__EXCERPT PROVIDED__
+ + + +
Cardinal Health, Inc. 8-K
 

 
 
UNITED STATES
SECURITIES AND EXCHANGE COMMISSION
Washington, D.C. 20549
 
FORM 8-K
CURRENT REPORT
Pursuant to Section 13 or 15(d) of the
Securities Exchange Act of 1934
Date of Report (Date of Earliest Event Reported): May 29, 2006
Cardinal Health, Inc.
(Exact Name of Registrant as Specified in its Charter)
Ohio
(State or Other Jurisdiction of Incorporation)
     
1-11373
(Commission File Number)
  31-0958666
(IRS Employer Identification
Number)
7000 Cardinal Place, Dublin, Ohio 43017
(Address of Principal Executive Offices, Including Zip Code)
(614) 757-5000
(Registrant’s Telephone Number, Including Area Code)
     Check the appropriate box below if the Form 8-K filing is intended to simultaneously satisfy the filing obligation of the registrant under any of the following provisions (see General Instruction A.2. below):
     o Written communications pursuant to Rule 425 under the Securities Act (17 CFR 230.425)
     o Soliciting material pursuant to Rule 14a-12 under the Exchange Act (17 CFR 240.14a-12)
     o Pre-commencement communications pursuant to Rule 14d-2(b) under the Exchange Act (17 CFR 240.14d-2(b))
     o Pre-commencement communications pursuant to Rule 13e-4(c) under the Exchange Act (17 CFR 240.13e-4(c))
+ + + +
__MATERIAL__
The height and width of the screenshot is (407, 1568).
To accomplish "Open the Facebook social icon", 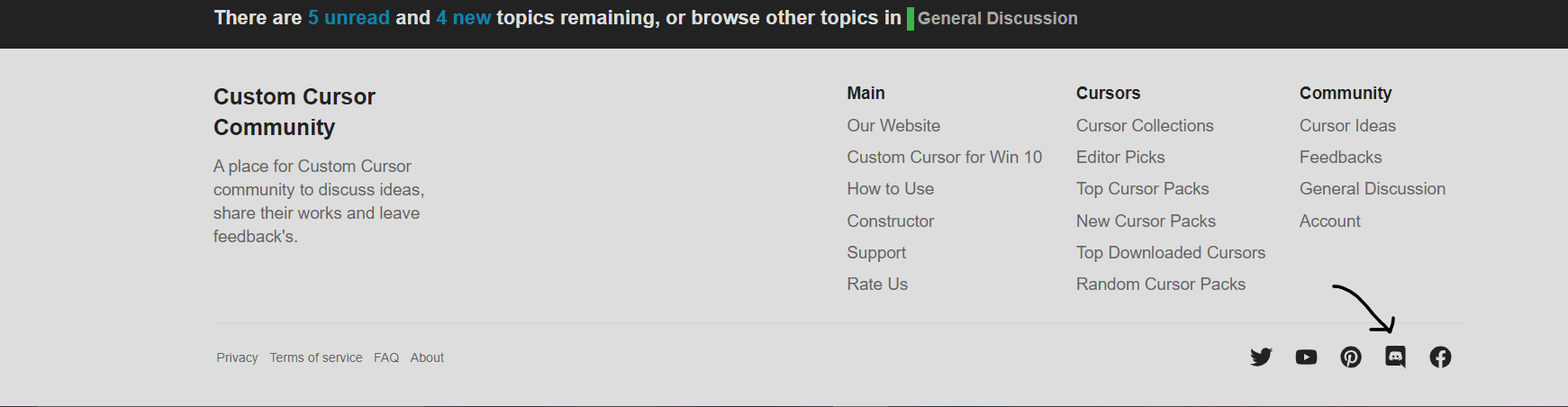I will [1440, 357].
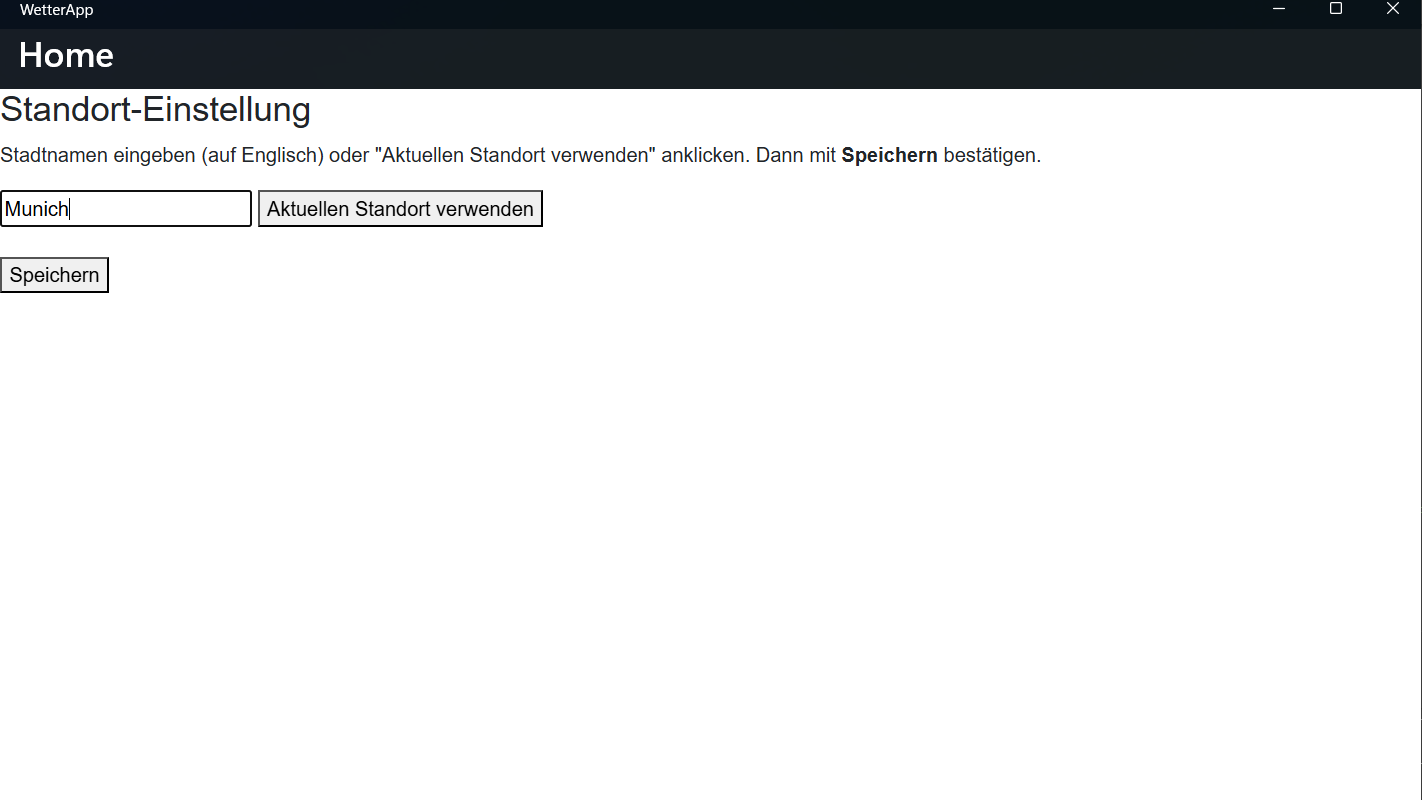Click the WetterApp title bar label
Screen dimensions: 1422x800
[x=56, y=10]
+ + + +
__SET TASKS__
1. Repeat a passage from the Cardinal Health 8-K cover page, from "(614) 757-5000" up to and including "(17 CFR 240.14d-2(b))".
2. Answer these from the Cardinal Health 8-K cover page:
(a) In which state is the registrant incorporated?
(b) What date is given as the date of report?
(c) What is the Commission file number?
3. Decide whether each statement agrees with the Cardinal Health 8-K cover page, and answer yes or no:
(a) The registrant's telephone number is (614) 757-5000.
(b) The principal executive offices are located in Columbus, Ohio.
(c) The IRS Employer Identification Number is 31-0958666.

__THE SOLUTIONS__
1.
(614) 757-5000
(Registrant’s Telephone Number, Including Area Code)
     Check the appropriate box below if the Form 8-K filing is intended to simultaneously satisfy the filing obligation of the registrant under any of the following provisions (see General Instruction A.2. below):
     o Written communications pursuant to Rule 425 under the Securities Act (17 CFR 230.425)
     o Soliciting material pursuant to Rule 14a-12 under the Exchange Act (17 CFR 240.14a-12)
     o Pre-commencement communications pursuant to Rule 14d-2(b) under the Exchange Act (17 CFR 240.14d-2(b))

2.
(a) Ohio
(b) May 29, 2006
(c) 1-11373

3.
(a) Yes: "(614) 757-5000"
(b) No: "7000 Cardinal Place, Dublin, Ohio 43017"
(c) Yes: "31-0958666"